Que le groupe La France insoumise profite de la situation de détresse des familles en difficulté pour alimenter le feu de la contestation me pose vraiment question. Nous avons vu, ces dernières semaines, des images extrêmement troublantes qui montrent des files d'attente interminables devant les locaux des associations d'aide alimentaire. La crise sanitaire a malheureusement entraîné dans son sillage des conséquences désastreuses pour de très nombreuses familles déjà fragiles.

Au nom du groupe du Mouvement démocrate et apparentés (Modem), je remercie le Gouvernement pour tous les dispositifs exceptionnels qui ont été mis en place : ils ont permis à de nombreuses familles de résister durant le confinement. Je pense aux chèques-services pour les personnes sans domicile, aux chèques d'urgence alimentaire pour les foyers les plus en difficulté, à l'aide exceptionnelle de solidarité ou encore au fonds d'urgence pour soutenir les associations d'aide alimentaire. La réaction des pouvoirs publics a été forte. Il conviendra de s'interroger, lors de l'examen du projet de loi de finances, sur l'évolution et l'éventuelle pérennisation des dispositifs mis en œuvre durant la crise.

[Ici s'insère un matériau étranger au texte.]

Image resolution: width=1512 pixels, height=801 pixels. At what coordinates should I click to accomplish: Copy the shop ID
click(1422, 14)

Profiter des situations terribles que vivent certaines familles pour supposer une inaction du Gouvernement est pour moi tout à fait incompréhensible. Je dois dire aussi que je suis assez agacé par le vide de cette proposition de loi. Au-delà du chèque alimentaire, les articles 2 et 3 laissent de côté tous les débats qui ont eu lieu lors de l'adoption de la loi ÉGALIM. Ces articles de la proposition de loi sont faciles, complaisants et révoltants ! Il est bien plus délicat de proposer des éléments opérationnels, de long terme mais réellement efficaces. Mon groupe préfère faire confiance aux interprofessions et aux filières ancrées dans les territoires, qui sont les mieux à même de s'organiser face à des acteurs plus gros et, en définitive, plus forts. La bonne démarche serait d'analyser les éléments qui ont bloqué les regroupements afin d'adapter les dispositions votées il y a bientôt deux ans.

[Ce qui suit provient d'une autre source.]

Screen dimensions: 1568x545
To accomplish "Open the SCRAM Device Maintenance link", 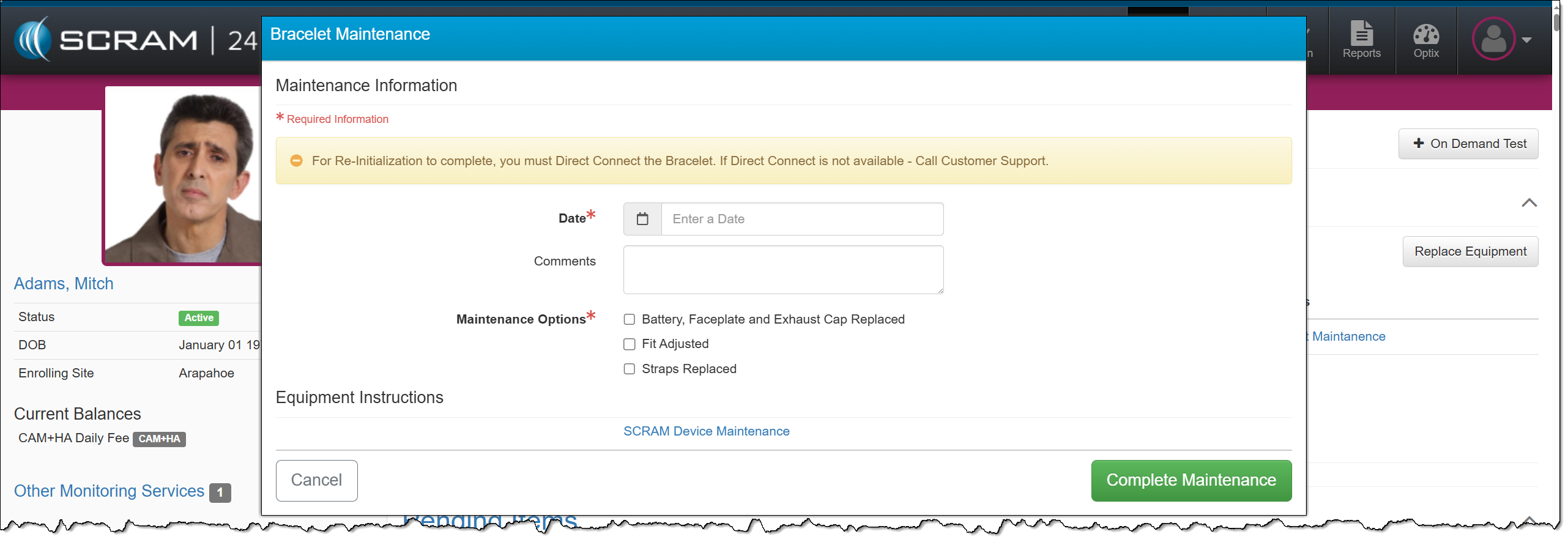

Le seul point sur lequel nous pourrions être d'accord est l'organisation d'une conférence annuelle entre les parties prenantes, mais selon des modalités différentes de ce que vous proposez. Il faut le faire d'une manière permettant de retrouver l'esprit des états généraux de l'alimentation, de continuer le dialogue entre tous les acteurs, de dresser un état des lieux en ce qui concerne les prix, ce qui est déjà prévu, et de s'accorder sur l'évolution des coûts de production, mais absolument pas dans la perspective de définir des prix planchers. On ne peut pas fixer à l'avance le prix de la baguette de pain.

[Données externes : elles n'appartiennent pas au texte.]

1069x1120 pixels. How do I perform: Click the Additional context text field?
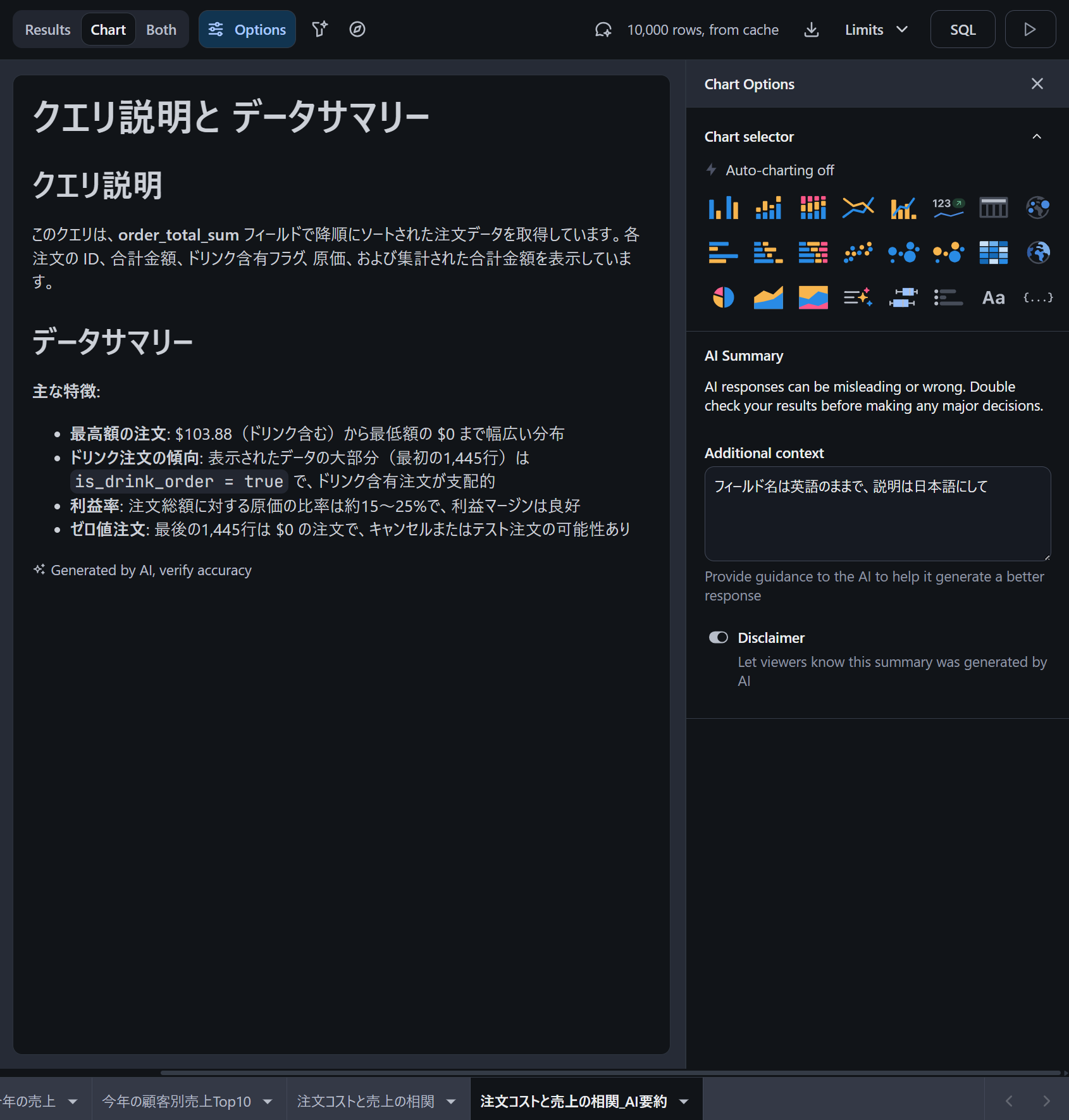coord(877,513)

Je suis particulièrement agacé par les textes qui n'ont pas d'autre objet que de faire de la démagogie. Le groupe Modem serait favorable à une proposition de loi relative à l'agriculture à condition qu'elle ait de la substance à propos des interprofessions, de l'agro-écologie et des aides aux agriculteurs. Les évolutions les plus puissantes sont celles qui reposent sur la conviction. Le confinement a notamment eu le mérite de développer largement la télémédecine, qui est particulièrement indispensable dans les zones rurales, de faire découvrir le télétravail, très utile pour les salariés résidant loin du lieu d'exercice de leur activité, et surtout de faire prendre conscience à nos concitoyens de l'importance d'acheter des produits alimentaires français, voire locaux. Le confinement a réussi à faire en deux mois ce que des politiques publiques n'avaient pas pu obtenir en plusieurs années.

Voilà les changements en profondeur que nous devrions proposer en tant que parlementaires, voilà notre rôle de responsables politiques : il s'agit d'utiliser la crise exceptionnelle que nous vivons pour transformer notre société, en cohérence avec les territoires et les citoyens, et non de proposer de vieilles solutions médiatiquement faciles mais particulièrement dangereuses.